>> start DOCUMENT PASSAGE

Woman Scientist of the Month: Costanza Bonadonna (04/2020)

In regular intervals, EPWS interviews a distinguished woman scientist in 10 questions.

In this section, we are interviewing European women of various ages and disciplines, recognized by the scientific community for their achievements, who are also concerned by the gender-equality goals of EPWS. They are true role models and a source of inspiration for the future for other women scientists.

Read all the Interviews here

This month EPWS gives the floor to Prof. Costanza Bonadonna, Full Professor with the Department of Earth Sciences of the University of Geneva, Switzerland, vice-dean of the Faculty of Science and the Head of the Program for the Assessment and Management of Geological and Climate-Related Risk


Contact: Costanza.Bonadonna@unige.ch


EPWS: What made you want to go to science? How did you decide to choose your discipline and your particular field of research? Did you have an inspiring model (parent, relative, teacher, literature, etc.)?

>> end DOCUMENT PASSAGE
>> start ITEMS

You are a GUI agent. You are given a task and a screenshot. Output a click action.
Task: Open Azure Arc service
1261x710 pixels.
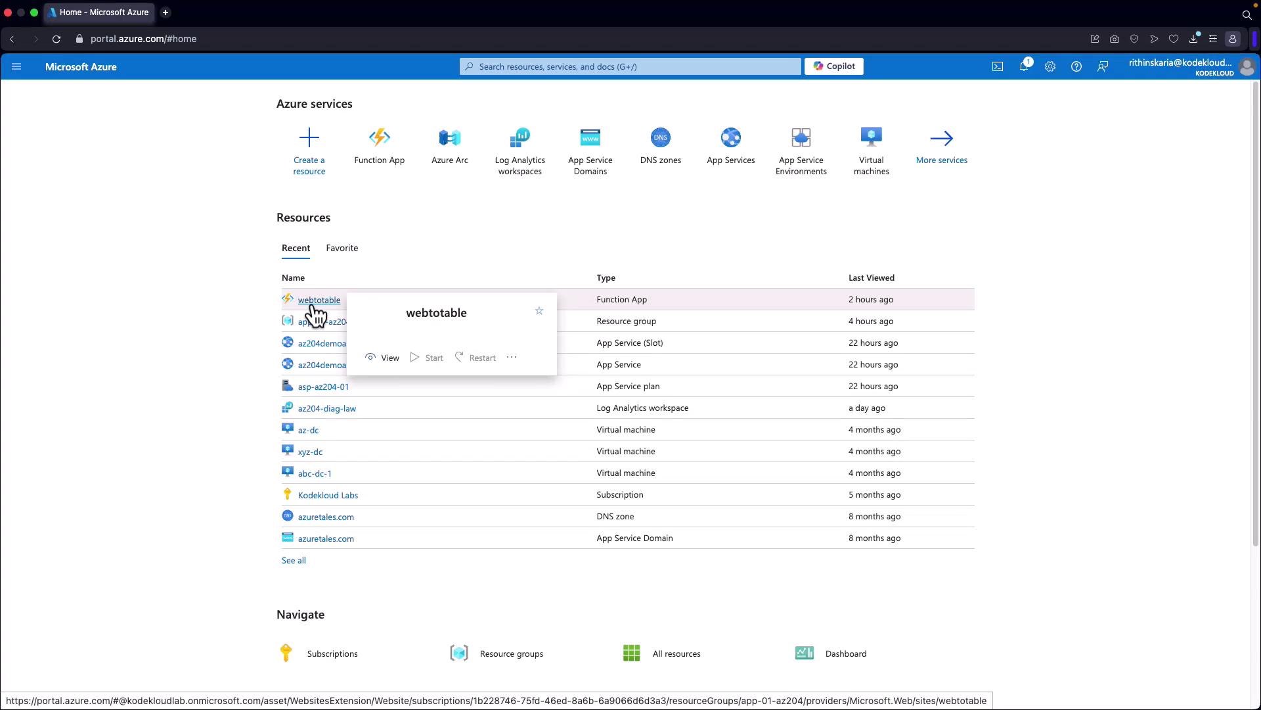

>> end ITEMS
>> start ITEMS

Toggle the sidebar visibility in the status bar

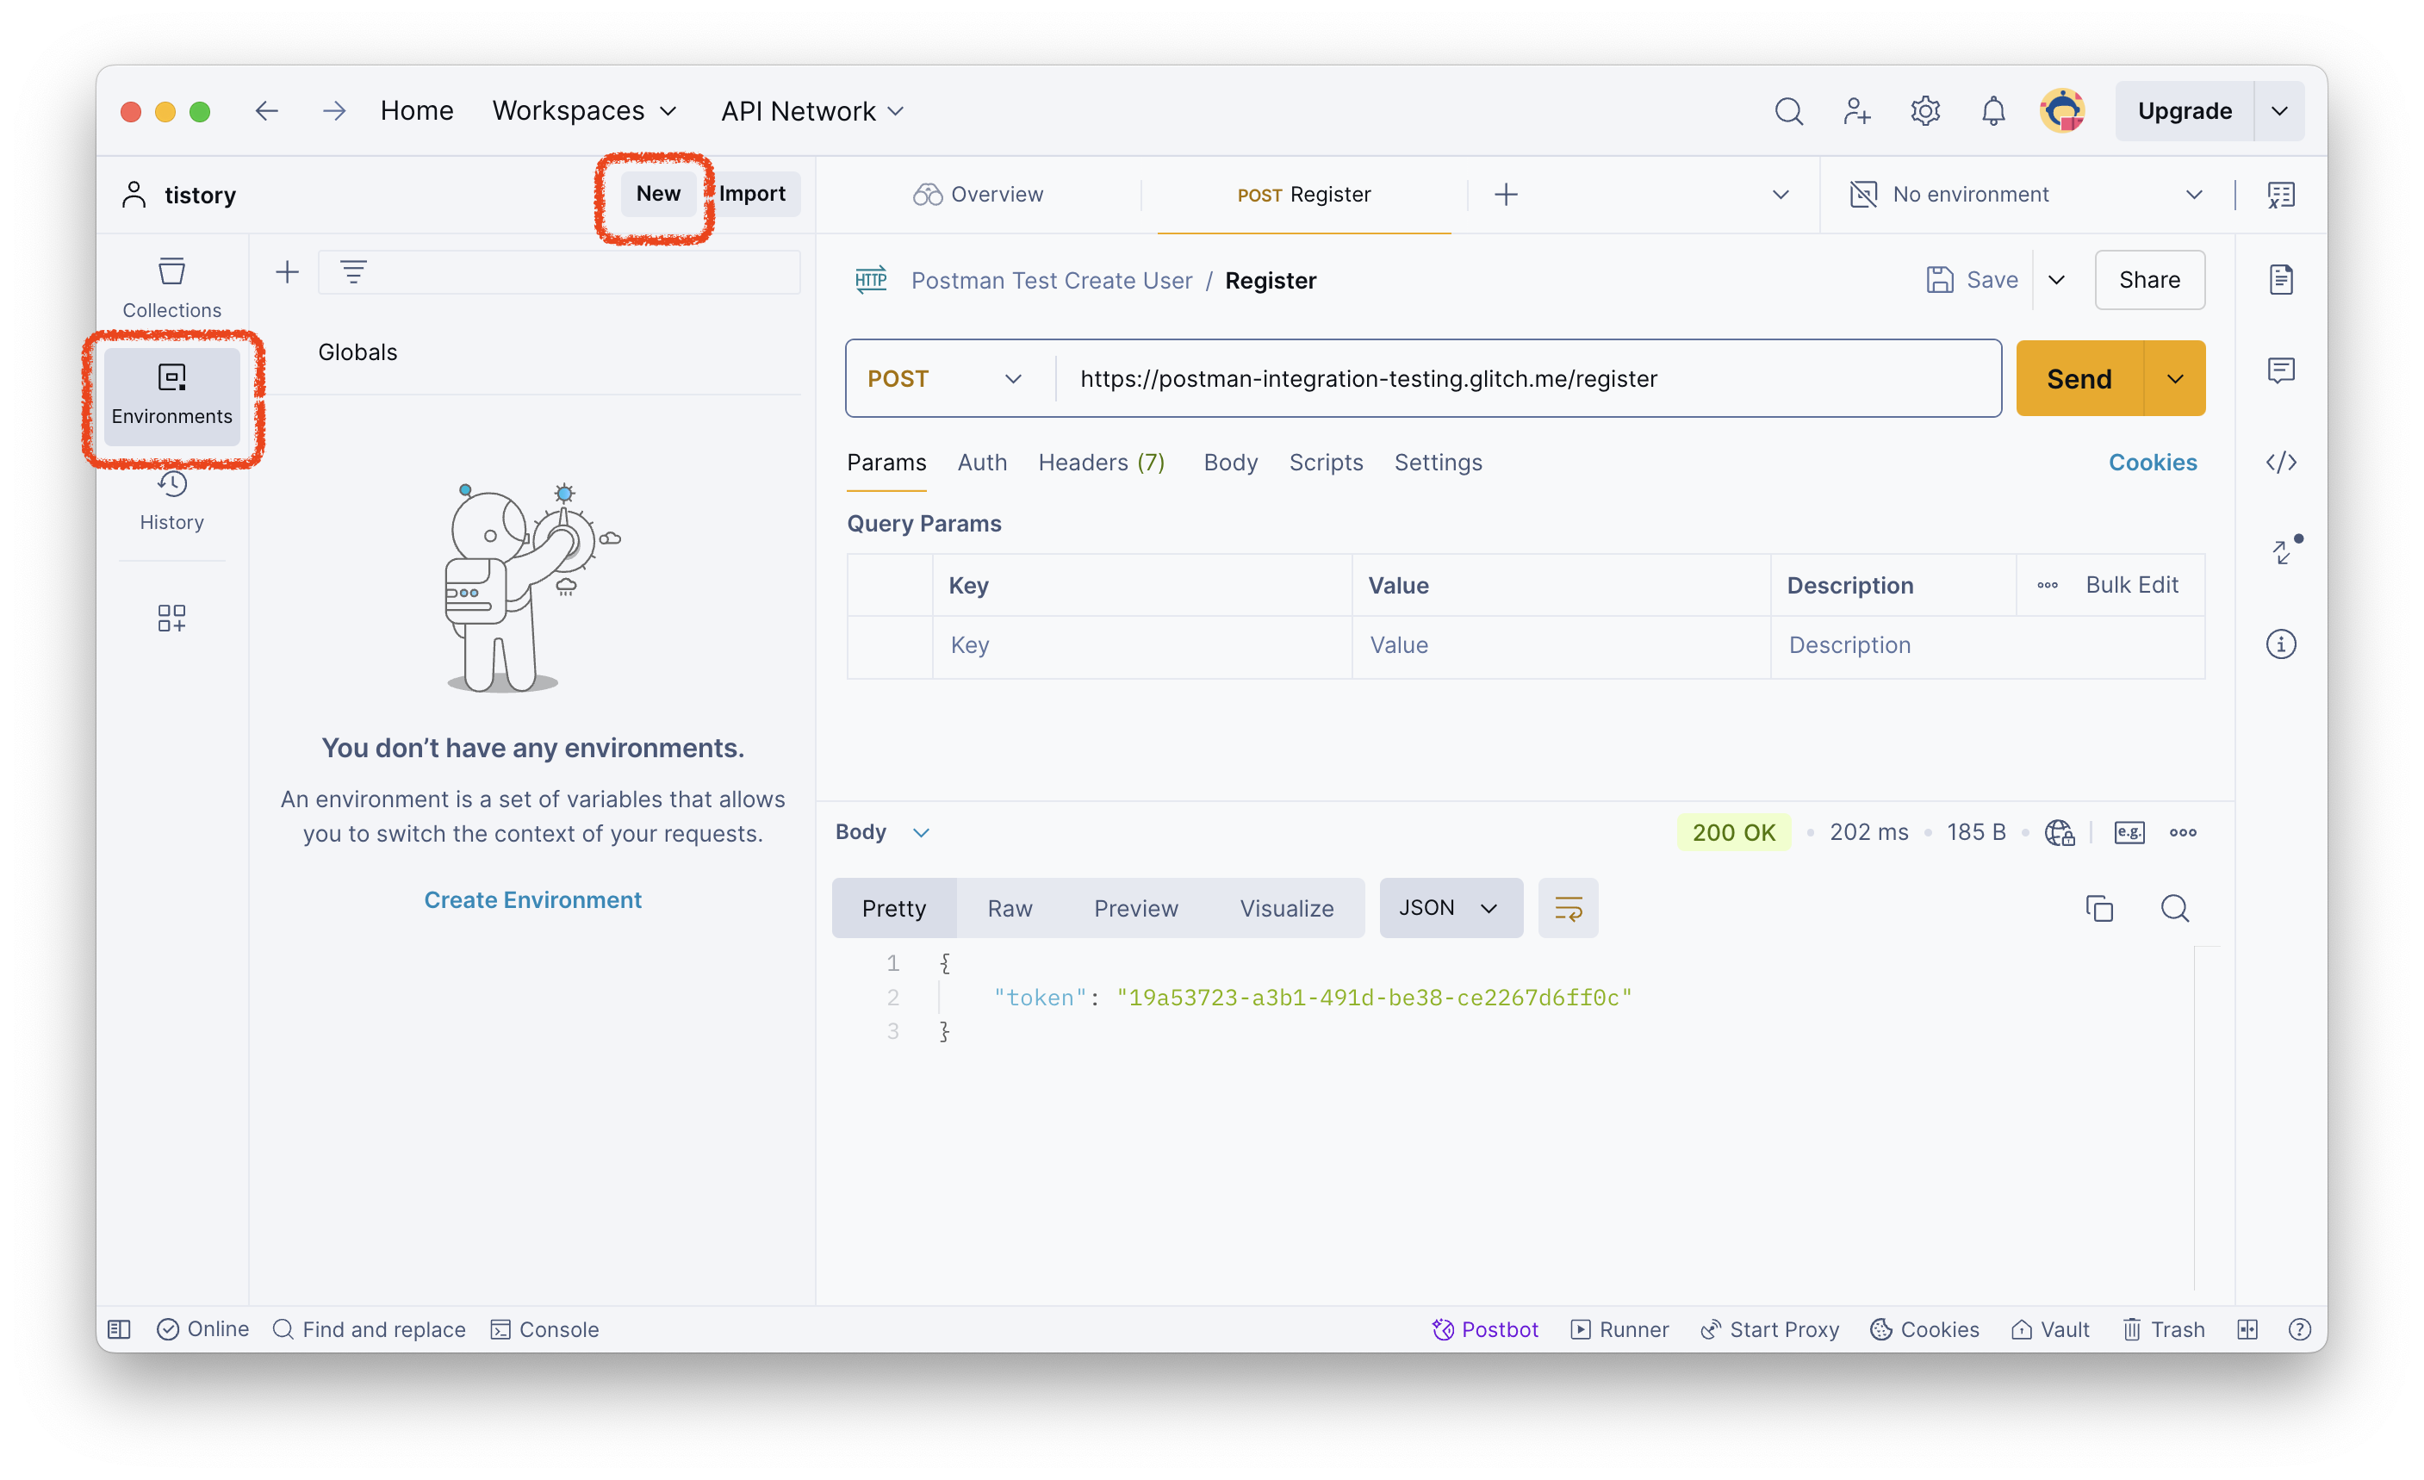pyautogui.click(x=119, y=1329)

>> end ITEMS
>> start ITEMS

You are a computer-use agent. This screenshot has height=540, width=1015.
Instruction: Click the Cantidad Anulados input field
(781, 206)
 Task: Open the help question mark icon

>> end ITEMS

**PROBLEM SET**
- A) Duplicate the EPWS interview passage from "Contact: Costanza.Bonadonna@unige.ch" up to and including "teacher, literature, etc.)?".
- B) Using the EPWS interview passage, state whether each statement agrees with it, answering yes or no and quoting the words that decide it: (i) Costanza Bonadonna is a full professor at the University of Geneva. (ii) EPWS interviews each featured woman scientist in 20 questions. (iii) Costanza Bonadonna is the dean of the Faculty of Science.

**ANSWERS**
- A)
Contact: Costanza.Bonadonna@unige.ch


EPWS: What made you want to go to science? How did you decide to choose your discipline and your particular field of research? Did you have an inspiring model (parent, relative, teacher, literature, etc.)?

- B)
(i) Yes: "Full Professor with the Department of Earth Sciences of the University of Geneva"
(ii) No: "EPWS interviews a distinguished woman scientist in 10 questions"
(iii) No: "vice-dean of the Faculty of Science"